Introduction

This week is divided into two topics. The first topic covers some data manipulation functions in SQL, covering numeric, date and string data types. In the second part we will look at how to do Data Mining/Machine Learning using SQL functions. Yes you can do data mining/machine learning in a database.

Notes

Click here to download the SQL Manipulation Function notes

 

Click here to download the Oracle Data Mining notes

L4-2-In-Database_Data_Mining

Lab Exercises

Lab 1 – Data Manipulation functions

 

Lab 2 – In-Database Machine Learning

Check out the book chapter from my Oracle Data Mining book

Task 1 – Loading the data set
Load the required data sets into your schema. You will need to download the following files and save them to your environment. Then load these into your Schema using SQL Developer.

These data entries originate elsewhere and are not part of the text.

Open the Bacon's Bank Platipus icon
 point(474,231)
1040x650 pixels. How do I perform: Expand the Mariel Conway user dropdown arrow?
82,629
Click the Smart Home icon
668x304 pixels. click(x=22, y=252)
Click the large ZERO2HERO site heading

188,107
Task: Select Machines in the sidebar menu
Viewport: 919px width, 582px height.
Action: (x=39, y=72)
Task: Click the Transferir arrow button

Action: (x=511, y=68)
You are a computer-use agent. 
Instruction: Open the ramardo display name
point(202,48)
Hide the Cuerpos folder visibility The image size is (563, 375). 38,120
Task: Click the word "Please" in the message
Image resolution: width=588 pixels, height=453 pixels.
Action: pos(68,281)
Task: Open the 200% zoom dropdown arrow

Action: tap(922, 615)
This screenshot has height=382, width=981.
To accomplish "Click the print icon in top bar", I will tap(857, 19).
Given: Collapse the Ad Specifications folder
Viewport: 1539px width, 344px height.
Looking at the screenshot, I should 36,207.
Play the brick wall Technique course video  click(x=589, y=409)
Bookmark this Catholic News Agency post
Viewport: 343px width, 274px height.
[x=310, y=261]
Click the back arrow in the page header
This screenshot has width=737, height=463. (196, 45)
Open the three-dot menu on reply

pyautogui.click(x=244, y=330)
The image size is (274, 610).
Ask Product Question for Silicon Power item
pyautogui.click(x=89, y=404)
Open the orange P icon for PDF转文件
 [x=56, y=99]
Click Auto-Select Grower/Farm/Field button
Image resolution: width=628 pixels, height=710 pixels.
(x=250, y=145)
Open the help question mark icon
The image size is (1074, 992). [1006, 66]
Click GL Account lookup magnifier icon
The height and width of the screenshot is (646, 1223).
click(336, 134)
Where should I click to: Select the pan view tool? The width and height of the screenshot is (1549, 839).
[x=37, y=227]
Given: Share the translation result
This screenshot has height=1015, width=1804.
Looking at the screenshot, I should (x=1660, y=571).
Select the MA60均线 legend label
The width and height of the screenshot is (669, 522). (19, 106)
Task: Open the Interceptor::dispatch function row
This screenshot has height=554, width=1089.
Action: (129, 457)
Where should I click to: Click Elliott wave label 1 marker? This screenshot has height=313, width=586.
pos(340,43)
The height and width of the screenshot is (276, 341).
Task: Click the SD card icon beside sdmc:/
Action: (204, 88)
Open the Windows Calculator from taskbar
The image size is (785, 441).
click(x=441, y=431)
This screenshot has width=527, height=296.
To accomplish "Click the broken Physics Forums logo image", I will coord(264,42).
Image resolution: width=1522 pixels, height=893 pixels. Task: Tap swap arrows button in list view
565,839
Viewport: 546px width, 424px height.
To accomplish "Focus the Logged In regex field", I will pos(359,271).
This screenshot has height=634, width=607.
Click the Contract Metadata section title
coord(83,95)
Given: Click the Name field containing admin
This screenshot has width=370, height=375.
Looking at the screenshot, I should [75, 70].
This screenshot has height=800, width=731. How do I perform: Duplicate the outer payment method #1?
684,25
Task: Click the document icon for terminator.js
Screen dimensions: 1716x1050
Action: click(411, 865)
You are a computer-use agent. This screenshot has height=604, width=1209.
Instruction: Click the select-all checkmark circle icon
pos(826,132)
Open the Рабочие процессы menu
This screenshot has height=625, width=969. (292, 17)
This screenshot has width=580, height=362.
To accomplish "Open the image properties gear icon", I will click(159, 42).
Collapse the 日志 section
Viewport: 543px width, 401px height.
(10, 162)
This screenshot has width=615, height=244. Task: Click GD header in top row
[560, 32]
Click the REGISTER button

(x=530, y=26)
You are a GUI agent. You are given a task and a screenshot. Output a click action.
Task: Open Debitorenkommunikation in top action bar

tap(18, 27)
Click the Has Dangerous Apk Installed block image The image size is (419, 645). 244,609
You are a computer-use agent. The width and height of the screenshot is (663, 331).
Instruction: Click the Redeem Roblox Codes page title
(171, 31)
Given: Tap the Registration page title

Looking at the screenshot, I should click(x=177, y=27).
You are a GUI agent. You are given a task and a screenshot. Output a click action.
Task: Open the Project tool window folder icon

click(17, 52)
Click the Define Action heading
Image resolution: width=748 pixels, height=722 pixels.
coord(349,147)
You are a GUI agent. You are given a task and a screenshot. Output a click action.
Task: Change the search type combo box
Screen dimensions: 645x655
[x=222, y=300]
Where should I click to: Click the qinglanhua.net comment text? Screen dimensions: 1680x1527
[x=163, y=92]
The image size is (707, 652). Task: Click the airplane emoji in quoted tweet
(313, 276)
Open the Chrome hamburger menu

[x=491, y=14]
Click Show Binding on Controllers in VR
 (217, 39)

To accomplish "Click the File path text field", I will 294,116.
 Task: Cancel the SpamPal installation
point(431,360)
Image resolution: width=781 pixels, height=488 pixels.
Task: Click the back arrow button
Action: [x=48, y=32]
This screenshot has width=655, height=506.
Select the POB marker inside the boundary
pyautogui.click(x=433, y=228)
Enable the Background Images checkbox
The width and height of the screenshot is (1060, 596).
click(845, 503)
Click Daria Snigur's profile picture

Training Data Set = mining_data_build_v.sql

Create two tables that have the same structure as MINING_DATA_BUILD_V table. These following tables should contain No data.

MINING_DATA_TEST_V
MINING_DATA_APPLY_V

Example SQL to create these tables with no records

create table mining_data_test_v
as select * from mining_data_build_v
where rownum < 1;

Now load the data into each of these tables.

MINING_DATA_TEST_V = mining_data_test_v.sql
MINING_DATA_APPLY_V = mining_data_apply_v.sql

Task 2 – Creating the settings table
Create the Settings table for a Decision Tree model

-- Create the settings table
CREATE TABLE decision_tree_model_settings (
setting_name VARCHAR2(30),
setting_value VARCHAR2(30));
-- Populate the settings table
-- Specify DT. By default, Naive Bayes is used for classification.
-- Specify ADP. By default, ADP is not used.
BEGIN
   INSERT INTO decision_tree_model_settings (setting_name, setting_value)
   VALUES (dbms_data_mining.algo_name,dbms_data_mining.algo_decision_tree);

   INSERT INTO decision_tree_model_settings (setting_name, setting_value)
   VALUES (dbms_data_mining.prep_auto,dbms_data_mining.prep_auto_on);
   COMMIT;
END;

Task 3 – Creating a Decision Tree
Create the model for the decision tree, with AFFINITY_CARD as the target attribute/feature.

BEGIN
DBMS_DATA_MINING.CREATE_MODEL(
   model_name => 'Decision_Tree_Model2',
   mining_function => dbms_data_mining.classification,
   data_table_name => 'mining_data_build_v',
   case_id_column_name => 'cust_id',
   target_column_name => 'affinity_card',
   settings_table_name => 'decision_tree_model_settings');
END;

Task 4 – Exploring the meta-data for the models
Use the following commands to explore the meta-data about the Decision Tree model.

Can you explain what the purpose is for each of these commands.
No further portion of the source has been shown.